Develop a deep understanding of what matters to the customer – For airports and many other organisations today, ignoring health concerns of customers due to the pandemic will take the customer experience improvement effort off course. The customer does not set out to get poor service but holds the organisation to high standards.
Today, thanks to big data and advanced analytics, organisations can tell the actual behaviour of customers as they use their products and services. So understand the importance of each step of the journey to the customer.
A culture of record keeping beyond bookkeeping and accounts will help build data base from which to commence analytics. Accidents and incidents, lost work time from sick leaves and other causes, queuing times and delays as taxi or gate departure delays are among metrics for which data would be captured.
Use behavioural psychology to manage expectations – Behavioural psychology is the study and analysis of observable behaviour. Expectations can be adjusted to improve on the customer experience. Again setting metrics, mapping processes and comparing data collected with set metrics will help determine a realistic service delivery standard. How the standard is communicated is also important to the customer.
Digitize the processes behind the most important customer journeys – This is more imperative as emphasis is placed on health measures in various organizations. Continuously monitoring processes and refining them based on feedback from end users helps improve customer experience as organizations now speed up their operations. Organisations should not be shy to embrace new ways of working in order to achieve speed that comes from digitizing important customer journeys.
Operational readiness tests for restart of operations post-Covid-19 lockdown or for opening of new service offerings like airport terminals or hotels help employees and stakeholders effectively prepare to deliver customer experience that results in minimal bottlenecks; that may cause queues and delays that negatively impact customer experience.
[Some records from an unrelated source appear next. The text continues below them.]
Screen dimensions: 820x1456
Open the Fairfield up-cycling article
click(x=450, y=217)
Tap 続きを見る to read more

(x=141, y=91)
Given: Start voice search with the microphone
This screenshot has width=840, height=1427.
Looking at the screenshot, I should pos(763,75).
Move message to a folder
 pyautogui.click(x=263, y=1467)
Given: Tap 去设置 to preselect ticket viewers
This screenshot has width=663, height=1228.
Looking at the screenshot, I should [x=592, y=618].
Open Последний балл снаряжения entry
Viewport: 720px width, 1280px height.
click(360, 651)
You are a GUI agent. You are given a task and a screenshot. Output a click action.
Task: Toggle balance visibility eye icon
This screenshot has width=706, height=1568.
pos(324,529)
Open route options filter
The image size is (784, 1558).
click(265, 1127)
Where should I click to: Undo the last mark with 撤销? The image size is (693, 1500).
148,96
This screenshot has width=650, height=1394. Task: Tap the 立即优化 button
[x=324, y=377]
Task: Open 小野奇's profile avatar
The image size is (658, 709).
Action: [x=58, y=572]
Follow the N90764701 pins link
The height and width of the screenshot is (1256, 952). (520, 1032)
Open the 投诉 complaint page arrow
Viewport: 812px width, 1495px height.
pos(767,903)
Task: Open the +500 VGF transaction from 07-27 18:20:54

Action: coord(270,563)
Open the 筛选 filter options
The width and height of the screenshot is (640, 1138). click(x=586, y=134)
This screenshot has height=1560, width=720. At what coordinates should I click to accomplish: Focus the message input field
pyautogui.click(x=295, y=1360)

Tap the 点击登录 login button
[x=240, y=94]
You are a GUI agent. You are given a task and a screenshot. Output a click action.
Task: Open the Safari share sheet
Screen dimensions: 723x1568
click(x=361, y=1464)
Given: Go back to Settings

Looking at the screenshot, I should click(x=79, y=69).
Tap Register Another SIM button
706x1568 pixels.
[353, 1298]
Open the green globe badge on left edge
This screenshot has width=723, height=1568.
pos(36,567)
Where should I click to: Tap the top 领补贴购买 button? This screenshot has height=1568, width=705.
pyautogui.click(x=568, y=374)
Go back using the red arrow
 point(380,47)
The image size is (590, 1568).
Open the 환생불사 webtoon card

Use customer journeys to empower the frontline – Customer experience is focused on being in tune with the customers and attempting to truly understand their experiences with your service or product. It is about developing empathethic approach to customers. To effectively deliver needed customer experience, have motivated employees who embody the customer and brand promise in their interactions with consumers and are empowered to do the right thing.
Steps to achieve this as stated by the guide are: First, listen to employees and establish mechanisms to address their issues and needs. Next, hire for attitude, not aptitude. Then give your people a purpose, not rules, as a result, the company sets clear expectations and lets employees know that it trusts them to do their jobs. Finally, tap into the creativity of your frontline employees by giving them the autonomy to do whatever they can to improve the citizen experience and fix problems themselves.
To improve constantly, establish metrics and a governance system – It is important to measure what happens to be able to satisfy customers. More importantly, the data should be used to drive action throughout the organisation.
Have a proper metric to measure the customer experience. Allocating scores to your organisation based on perceived customer satisfaction does not do justice to the system of establishing metrics and gathering data on customer experience.
Cascade these metrics down into their key customer journeys and performance indicators and have a proper governance and leadership to move from knowledge to action. Where the chief executive takes an interest in these metrics, significant progress can be made in moving to action and improving the customer experience.
Organisations which listen to the voice of the customer should be able to define what they want to deliver to customers based on a thorough understanding of customer expectations.